I Have a Story to Tell
I remember when in 2003 Ruth Simmons, the first Black president of an Ivy League school, launched an investigation into Brown University’s toxic ties to slavery. That illuminating and inspiring effort began with questions: What do we know? Who is visible in history? What stories are missing or suppressed? What is owed? Harvard just released a report revealing its own links to America’s original sin—one illuminating contrast is the names of the wealthy and the powerful (Increase Mather, Governor John Winthrop) alongside the human beings they enslaved who bore a single name or no name at all: Juba, Cesar, Venus, “The Moor.” What are their stories? What wisdom and richness is denied?
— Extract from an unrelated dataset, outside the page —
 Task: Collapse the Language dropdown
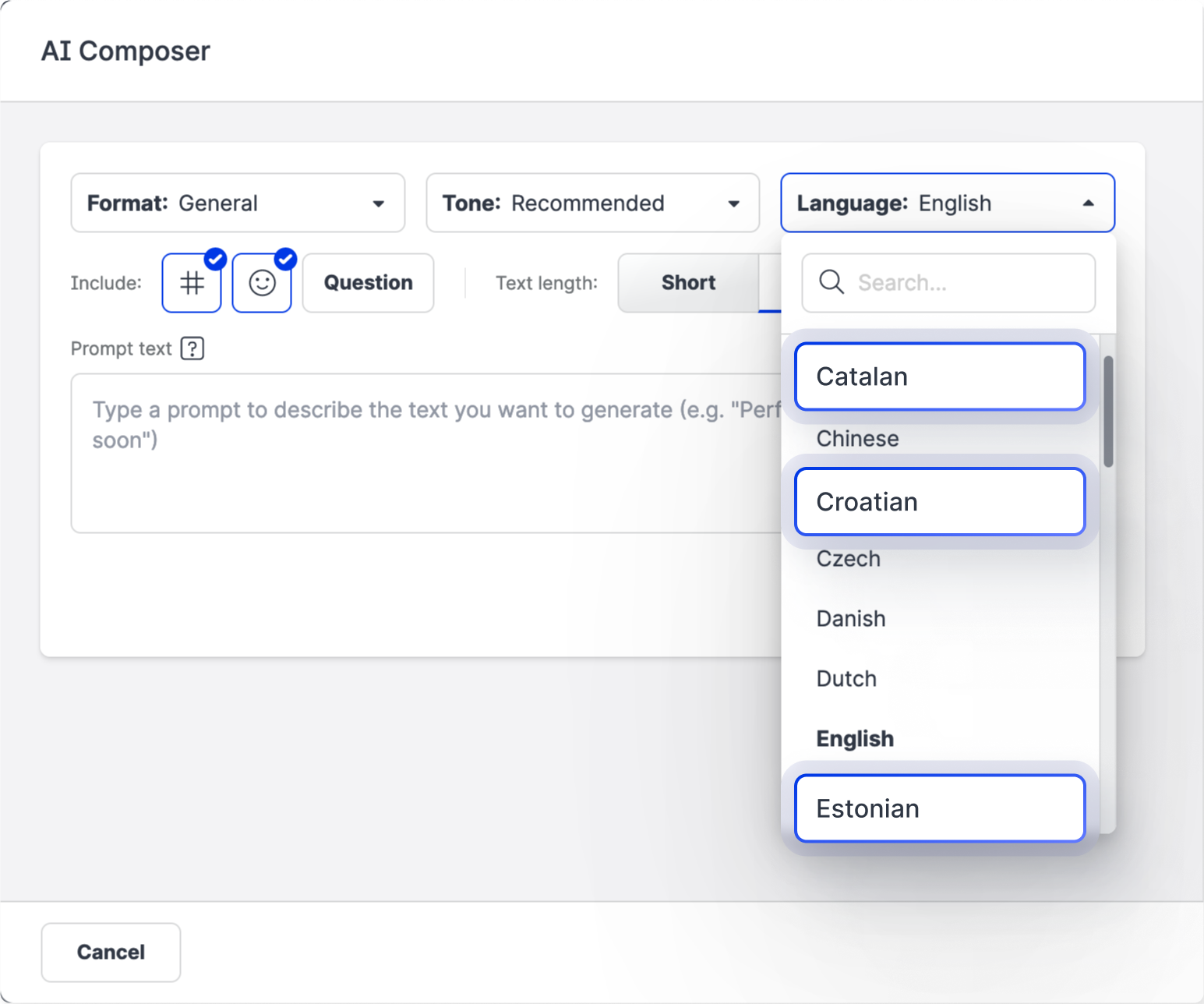(x=947, y=203)
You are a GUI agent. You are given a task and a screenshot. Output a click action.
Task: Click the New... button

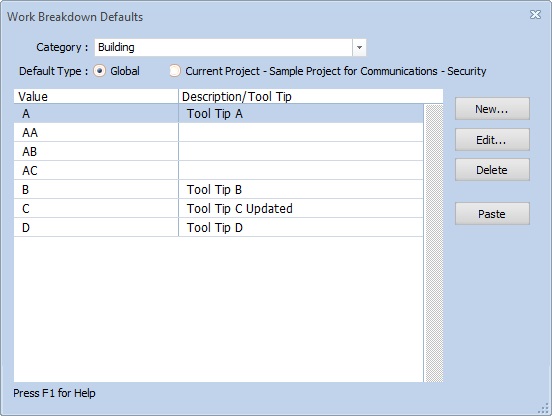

Tara Betts, thinker and creator, mentor and teacher, author of the poetry collections Arc & Hue, Break the Habit, and the forthcoming Refuse to Disappear, joins me Under the Tree for a conversation about poetry, teaching, and the need for radical repair in this urgent moment.
Featured Poem:
“If you are troubled by the cruelty and violence and lovelessness you see around you,” Rich said, “if you want to live in your time and not in some Hollywood or videogame fantasy, if you’ve seen people around you pushed around or crushed …
“If you love language and see it being betrayed, if you feel a huge gap between what you’re told is going on and what you actually see and feel on your nerves — then this is the material of your art, there’s no escaping it.”
Free write:
Where do you or could you find a light in dark times?